Auto-triggers warnings when:

Opening large files (>3,000 lines)
Multiple large files in context (>5 files over 1,000 lines)
Long conversations (>50 tool calls)
Reading agent transcripts or logs

Key feature: Handoff Summaries

When recommending a new chat, the skill auto-generates a concise handoff summary:

One-line task description
Progress bullets (what's done)
Next steps (numbered action items)
@file references (what files need work)
Critical context (1-2 sentences)

Example:

hljs language-markdown

## Handoff Summary for New Chat

**Task**: Fix chat component short-response fallback bug

**Progress**:
- Identified root cause: validation guard blocking saves
- Removed guard from useChatManager.jsx
- Added fallback examples to API helper

**Next Steps**:
1. Test save flow with empty data
2. Verify data structure generation
3. Deploy to production

**Key Files**:
- @src/hooks/useChatManager.jsx — Removed guard
- @server/helpers/apiHelper.js — Added examples

**Context**: Short-response fallback was a symptom, not root cause.

Installation:

Copy the skill to your .cursor/skills/ directory:

hljs language-bash

cp -r ~/model-matchmaker/skills/context-monitor ~/.cursor/skills/

Then add this to your .cursorrules (after any "Prior Session Context" section):

hljs language-markdown

## MAX Mode Prevention & Context Monitoring

Monitor conversation context to avoid triggering MAX mode (200K token limit). See `.cursor/skills/context-monitor/SKILL.md` for full details.

**Token Thresholds:**
- 🟡 100K tokens: Note internally
- 🟠 150K tokens: Warn user, suggest wrapping up
- 🔴 180K tokens: Recommend new chat, offer handoff summary

**High-cost files (auto-warn when opened):**
- Any file >5,000 lines
- Multiple files >1,000 lines each
- Agent transcripts or logs

**When recommending new chat**, generate handoff summary with task description, progress, next steps, and @file references.

Expected Impact:

Based on typical usage patterns where large file operations push context to 150-180K:

Catch ~50% of MAX triggers before they happen
Reduce unnecessary context bloat
Significant credit savings for users who frequently work with large files

Other Skills

See the skills/ directory for:

optimize-classifier: Auto-tune the classifier from your override patterns
share-analytics: Generate sanitized reports for community contribution

Troubleshooting

Auto-Switch Selects Wrong Model (Plan/Agent Mode)
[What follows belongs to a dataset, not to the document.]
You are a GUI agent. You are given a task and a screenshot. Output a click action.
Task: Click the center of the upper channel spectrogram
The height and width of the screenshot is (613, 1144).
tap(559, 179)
Symptom: Auto-switch tries to select Haiku in Plan mode, or lands on the wrong model position.

Cause: Cursor's model dropdown changes based on mode — in Plan mode, Haiku is grayed out and gets skipped when arrow-keying, shifting all positions after it.

Fix: Log your current mode:

hljs language-bash

~/.cursor/hooks/log-cursor-mode.sh plan   # Entering Plan mode
~/.cursor/hooks/log-cursor-mode.sh agent  # Back to Agent mode

Auto-switch reads ~/.cursor/hooks/.cursor-mode and adjusts dropdown positions accordingly. In Plan mode, Haiku requests automatically redirect to Sonnet.

Hook Blocks Every Prompt (Exit Code 2 Error)

Symptom: After installing or updating Model Matchmaker, every prompt gets silently blocked. You can't send any messages in Cursor.

Cause: The beforeSubmitPrompt hook script has a syntax error (usually bash quoting issues) and exits with code 2, which Cursor interprets as "block this prompt."

Quick Fix:

Open ~/.cursor/hooks.json

Remove or comment out the beforeSubmitPrompt section:

hljs language-json

{
  "version": 1,
  "hooks": {
    "sessionStart": [
      { "command": "./hooks/session-init.sh", "timeout": 2 }
    ],
    // "beforeSubmitPrompt": [
    //   { "command": "./hooks/model-advisor.sh", "timeout": 2 }
    // ],
    "stop": [
      { "command": "./hooks/track-completion.sh", "timeout": 2 }
    ]
  }
}

Restart Cursor (or just start a new composer session)

Root Cause & Prevention:

The model-advisor.sh script embeds Python code inside a bash python3 -c '...' heredoc. Certain Python string operations break bash's quoting:

BAD (breaks bash):

hljs language-python

snippet = prompt[:40].replace("\n", " ").replace("\"", "'")
# The \" inside single-quoted bash string confuses the parser

GOOD (safe for bash):

hljs language-python

snippet = prompt[:40].replace(chr(10), " ").replace(chr(34), chr(39))
# Using chr() avoids all quoting conflicts

General rule: Inside python3 -c '...', avoid:

Escaped double quotes (\")
Backslash escapes (\n, \t, etc.) - use chr() instead
Single quotes in Python strings - use chr(39) or double quotes

Test your hook:

hljs language-bash

echo '{"prompt":"test","model":"claude-4-opus"}' | bash ~/.cursor/hooks/model-advisor.sh

If you see {"continue": true} or {"continue": false, "user_message": "..."}, it's working. If you see bash errors, check your quoting.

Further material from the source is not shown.